[WHAT YOU NEED TO DO]
From the records below, copy out exactly the lines from the one containing "Story (625, 168)" to the one containing "Home (319, 168)", both included. Add nothing else.

Saved data entries:

────────────────────

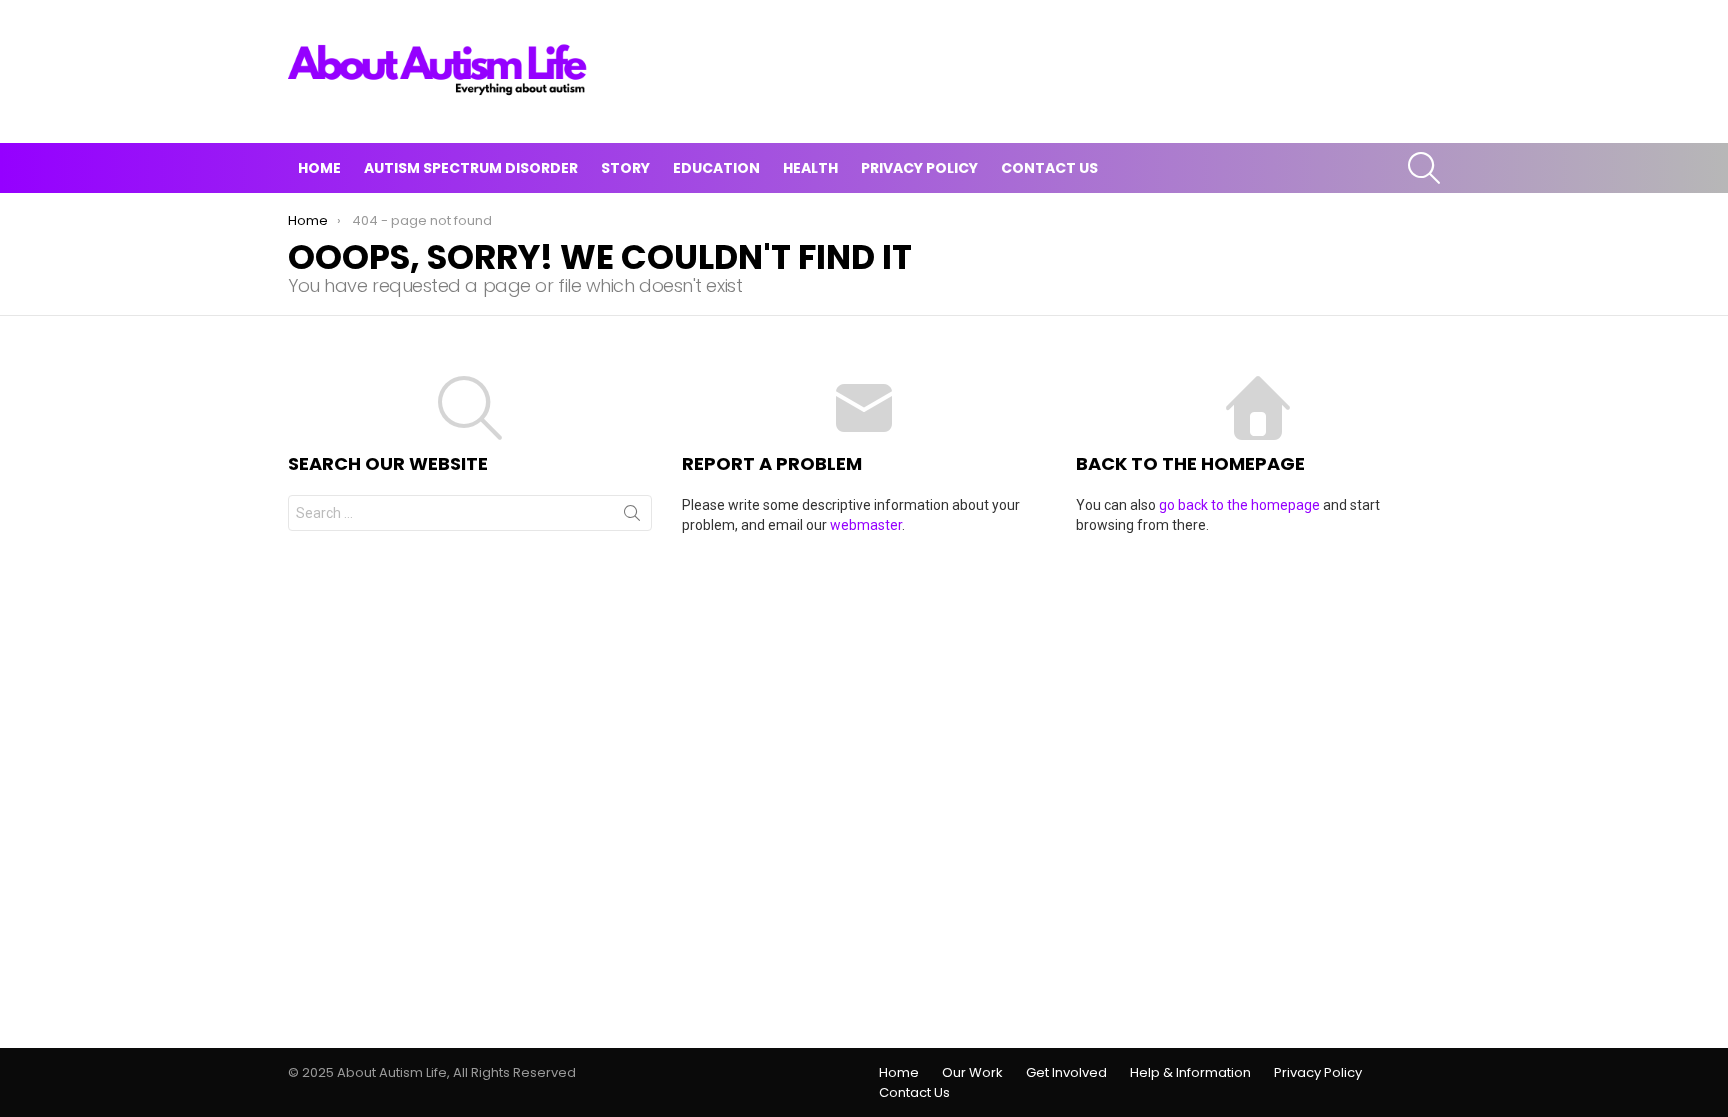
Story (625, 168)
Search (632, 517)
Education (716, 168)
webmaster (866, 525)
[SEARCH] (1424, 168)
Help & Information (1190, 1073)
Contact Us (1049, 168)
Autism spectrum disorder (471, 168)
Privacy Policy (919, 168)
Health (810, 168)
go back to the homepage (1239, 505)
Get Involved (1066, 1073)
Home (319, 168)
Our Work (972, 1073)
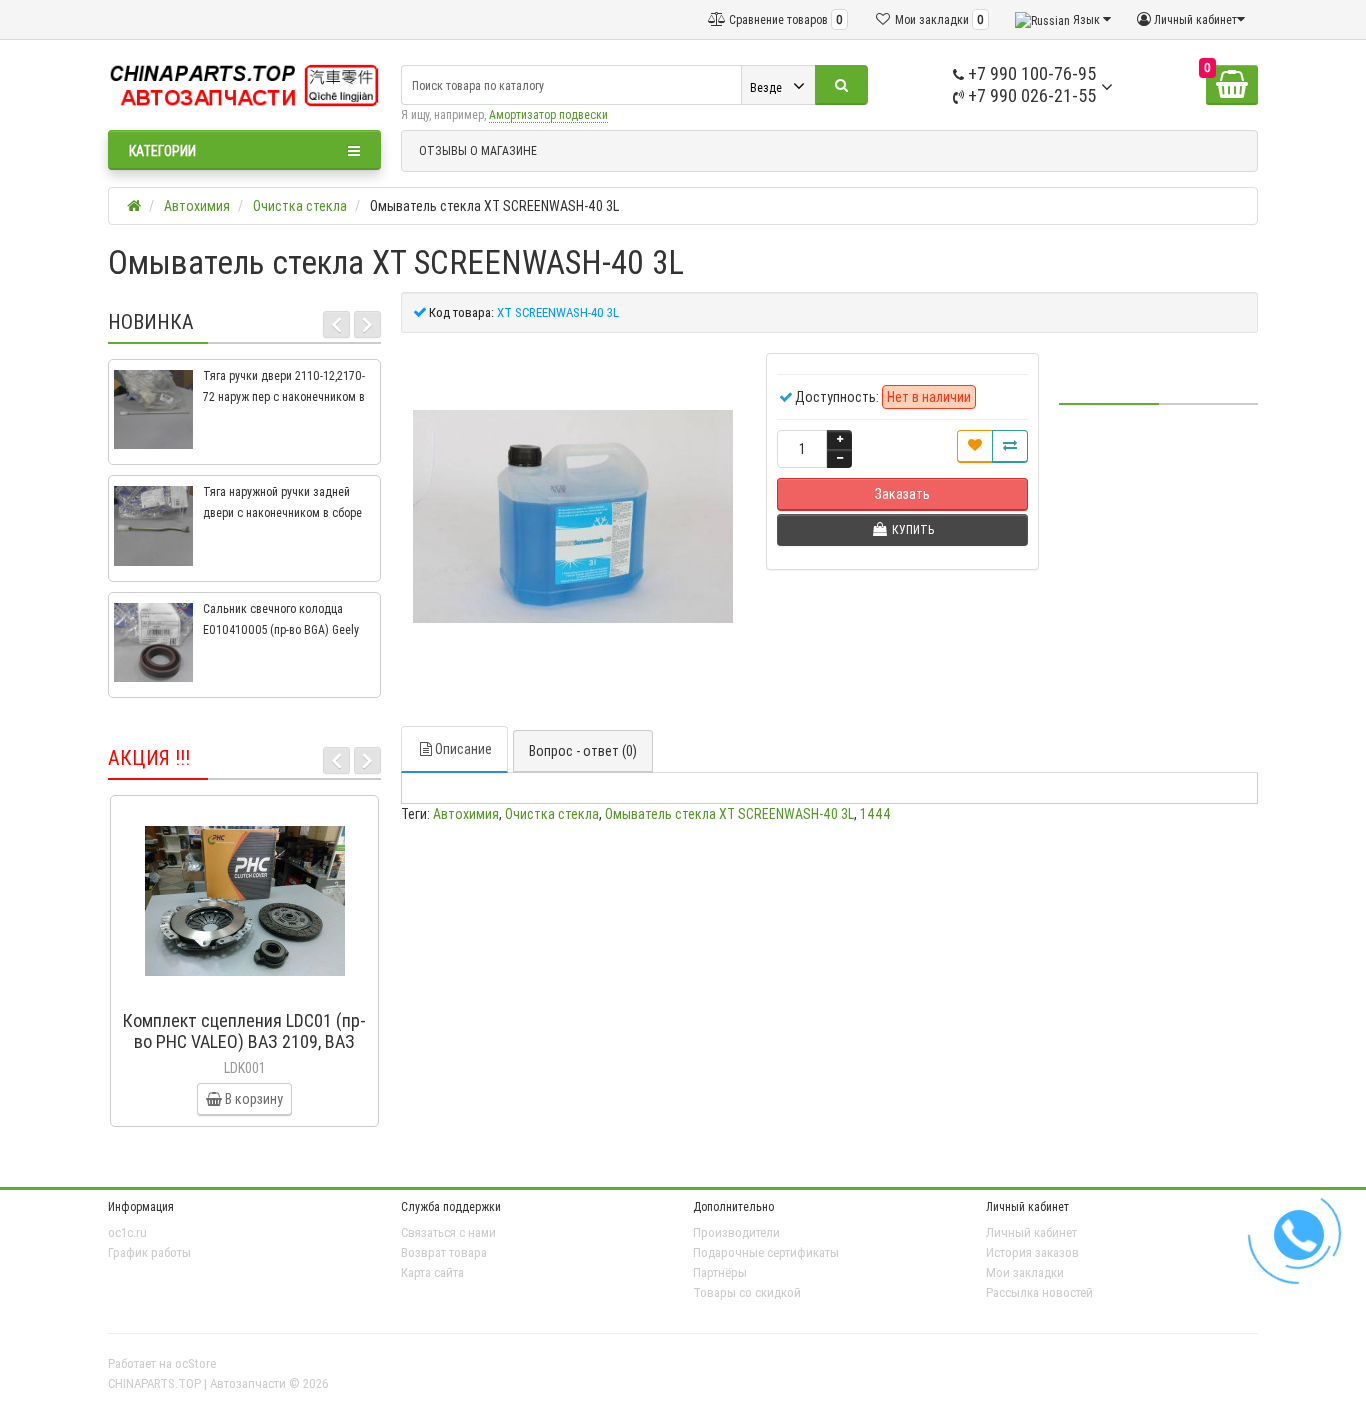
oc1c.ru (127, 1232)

────────────────────

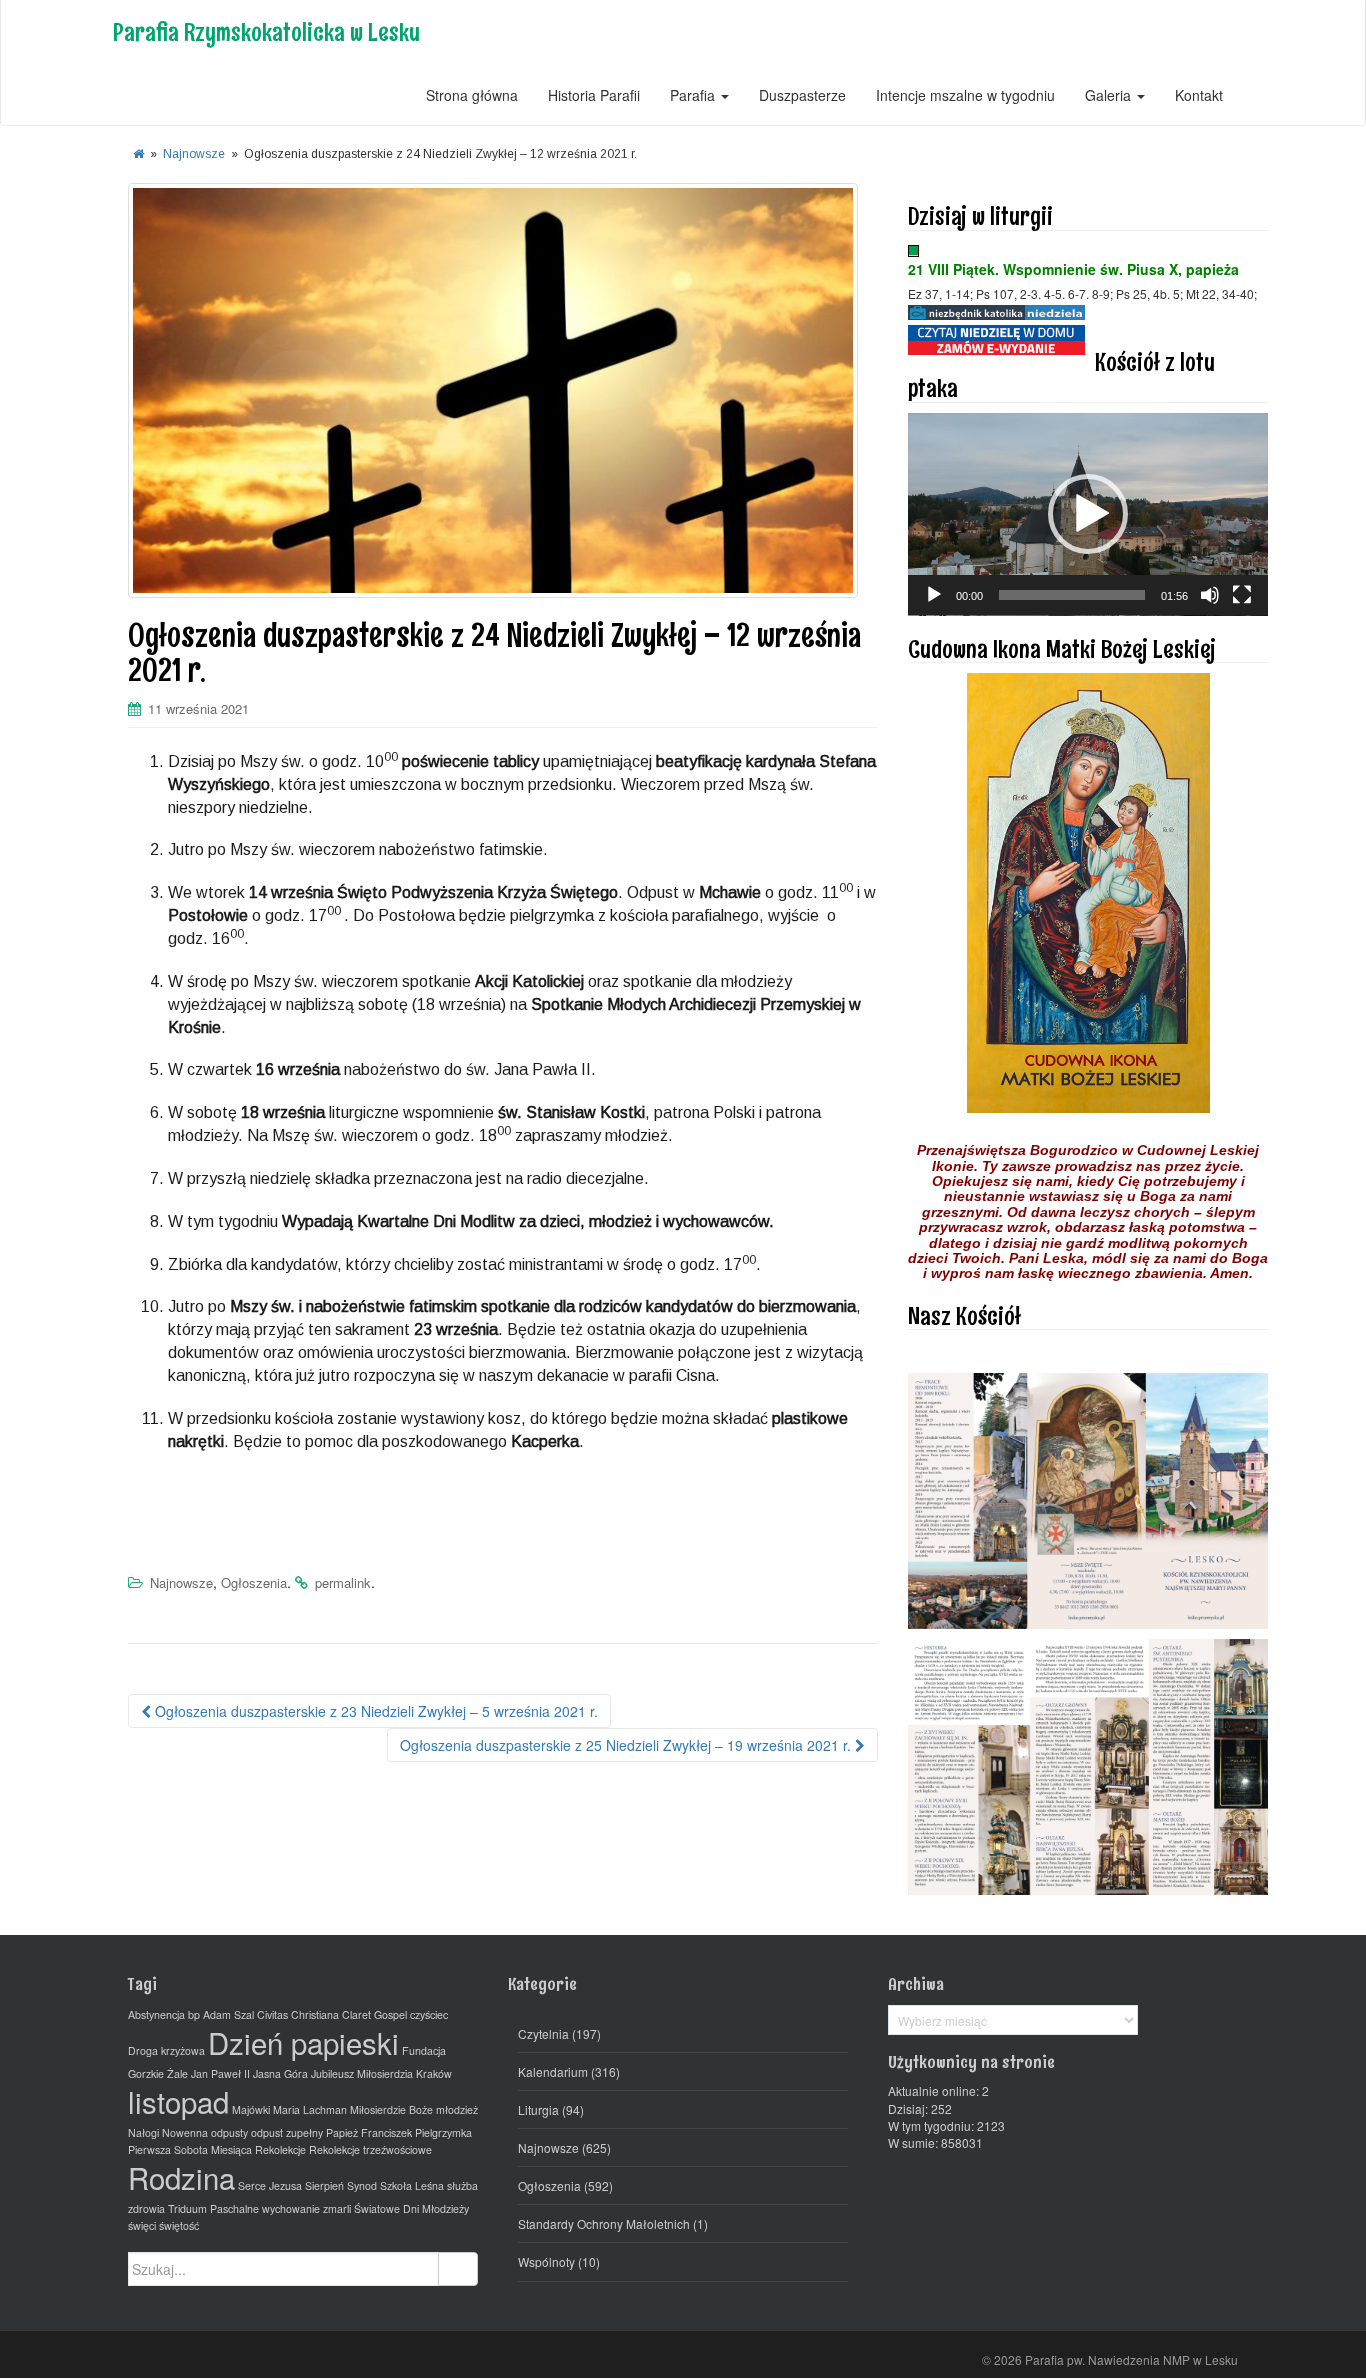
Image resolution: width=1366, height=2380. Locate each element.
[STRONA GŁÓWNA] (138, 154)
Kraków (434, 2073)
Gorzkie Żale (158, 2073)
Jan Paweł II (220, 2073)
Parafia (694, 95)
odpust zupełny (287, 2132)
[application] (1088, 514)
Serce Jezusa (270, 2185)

────────────────────

[THE COMPLETED TASK]
Story (625, 168)
Search (632, 517)
Education (716, 168)
webmaster (866, 525)
[SEARCH] (1424, 168)
Help & Information (1190, 1073)
Contact Us (1049, 168)
Autism spectrum disorder (471, 168)
Privacy Policy (919, 168)
Health (810, 168)
go back to the homepage (1239, 505)
Get Involved (1066, 1073)
Home (319, 168)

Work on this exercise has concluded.